(begin)
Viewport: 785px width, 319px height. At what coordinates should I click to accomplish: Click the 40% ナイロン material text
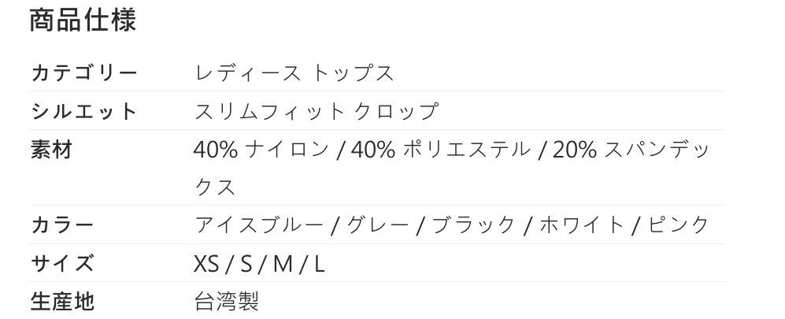click(x=261, y=149)
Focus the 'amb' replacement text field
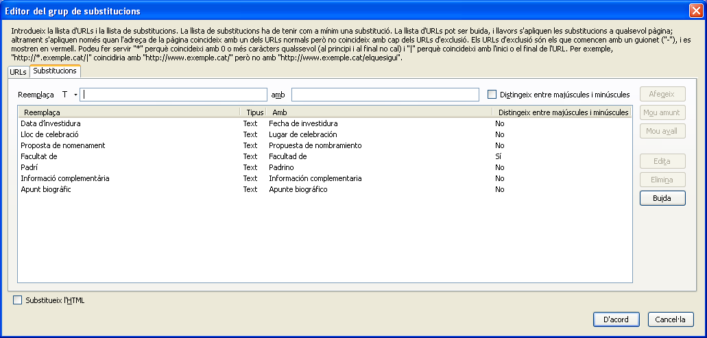This screenshot has height=338, width=707. pos(385,95)
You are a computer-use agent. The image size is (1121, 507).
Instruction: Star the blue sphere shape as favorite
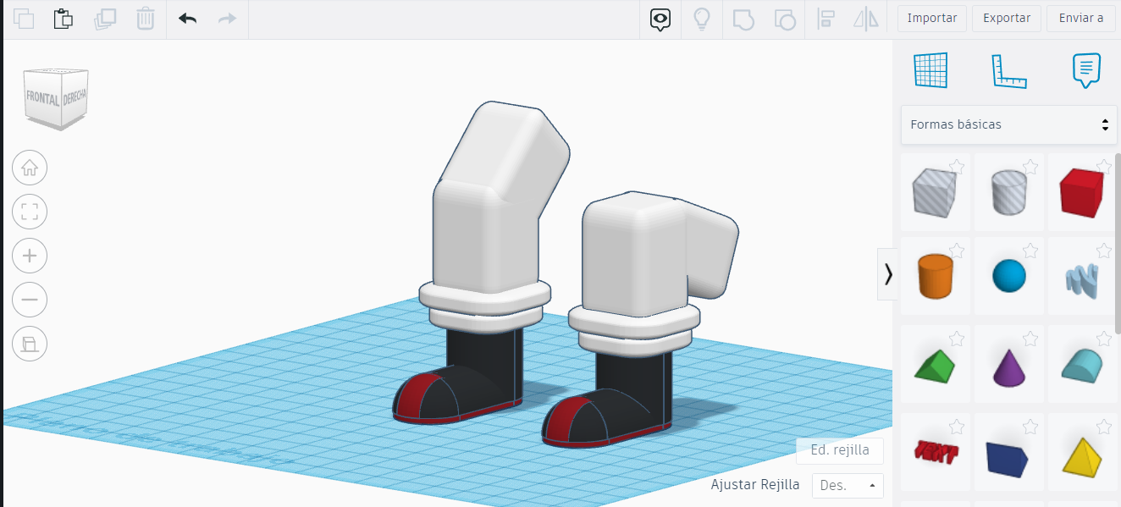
(end)
**SET PROBLEM:**
Quote the entries from the line containing "Focus the 'amb' replacement text field" through the end of the entries, both ends included, and leave the pictures out.

**RESULT OF THE TASK:**
Focus the 'amb' replacement text field
This screenshot has height=338, width=707. pos(385,95)
You are a computer-use agent. The image size is (1121, 507).
Instruction: Star the blue sphere shape as favorite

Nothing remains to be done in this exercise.